Problem to solve: Please copy the records word for word, starting at the line that has "Find the location of a particular element." and going through the end of the records. Leave the pictures out of your copy.

╭─ Dataset content

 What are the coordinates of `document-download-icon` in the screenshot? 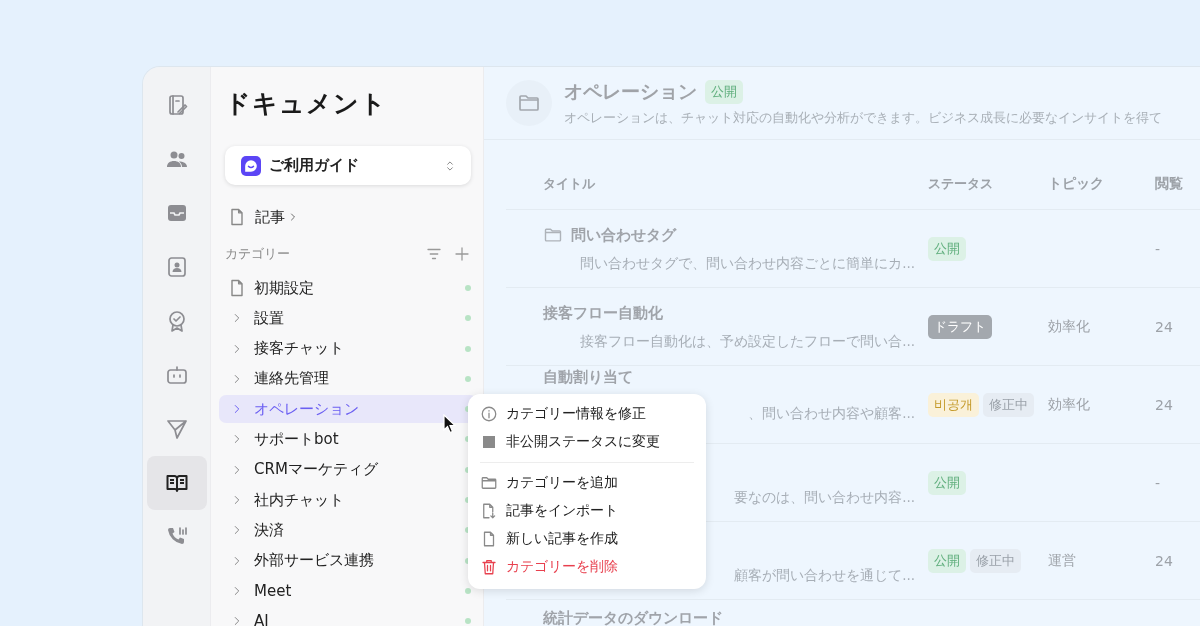 It's located at (489, 511).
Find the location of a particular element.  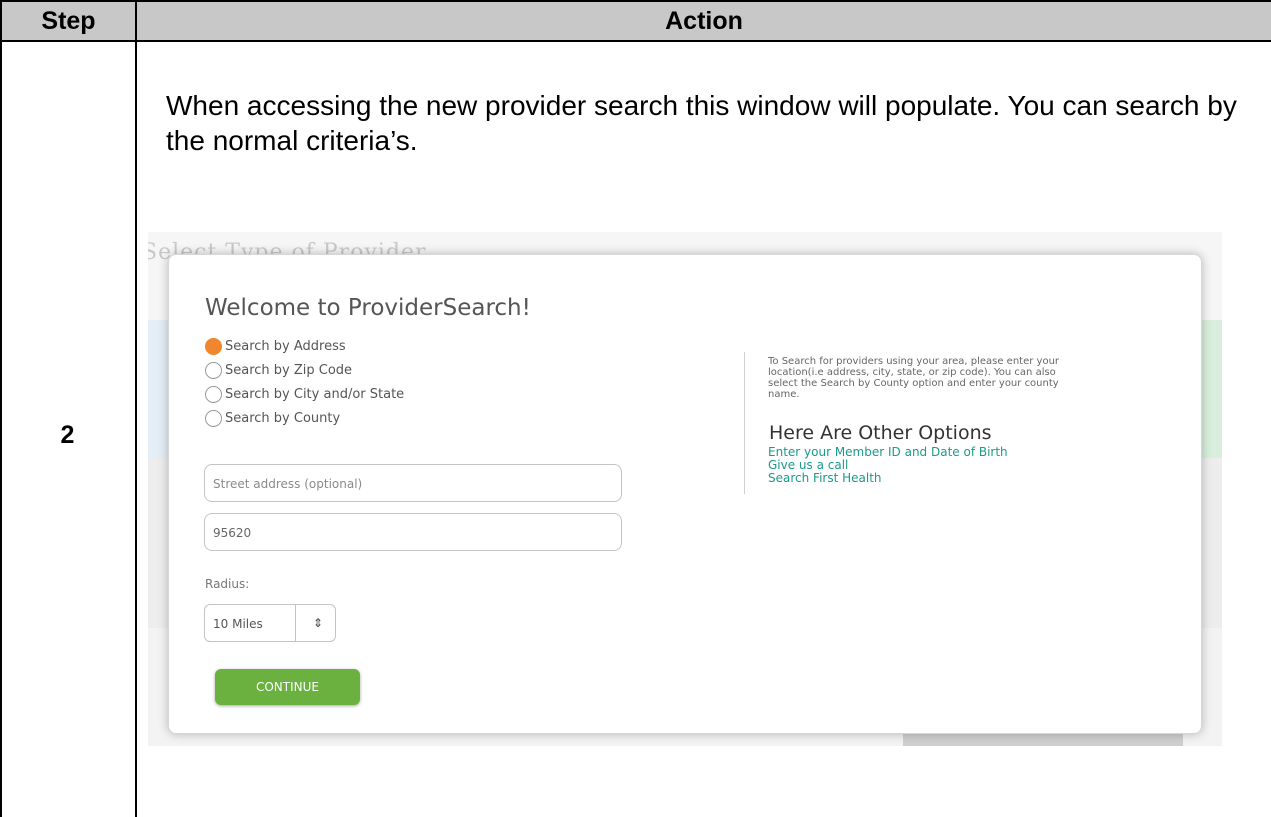

street-address-input: Street address (optional) is located at coordinates (413, 483).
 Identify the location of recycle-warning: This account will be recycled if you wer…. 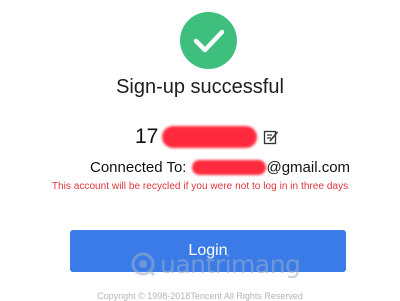
(200, 186).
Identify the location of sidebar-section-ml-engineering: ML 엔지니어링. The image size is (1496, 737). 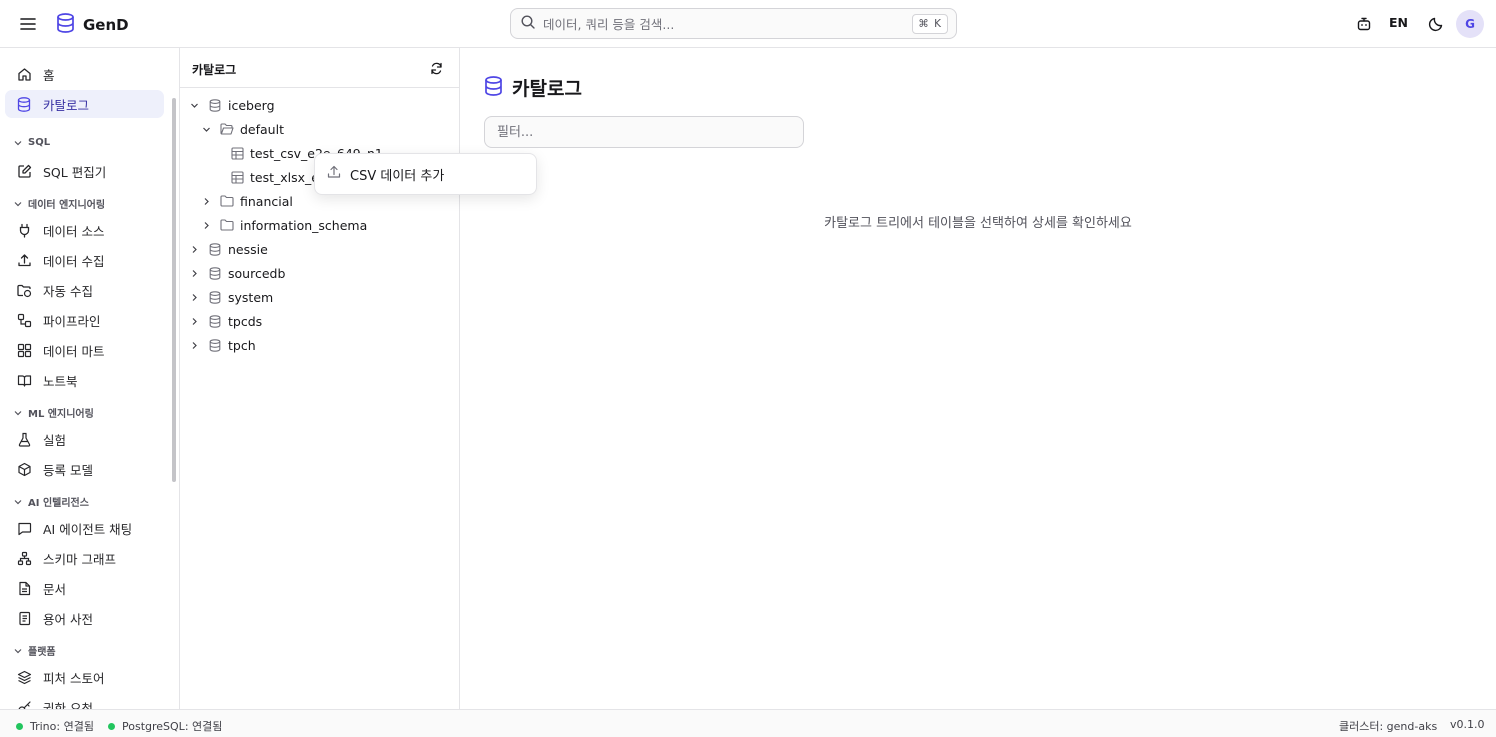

╰─

Solution to this problem:
Find the location of a particular element.  

street-address-input: Street address (optional) is located at coordinates (413, 483).
 Identify the location of recycle-warning: This account will be recycled if you wer…. 
(200, 186).
Identify the location of sidebar-section-ml-engineering: ML 엔지니어링. The image size is (1496, 737). 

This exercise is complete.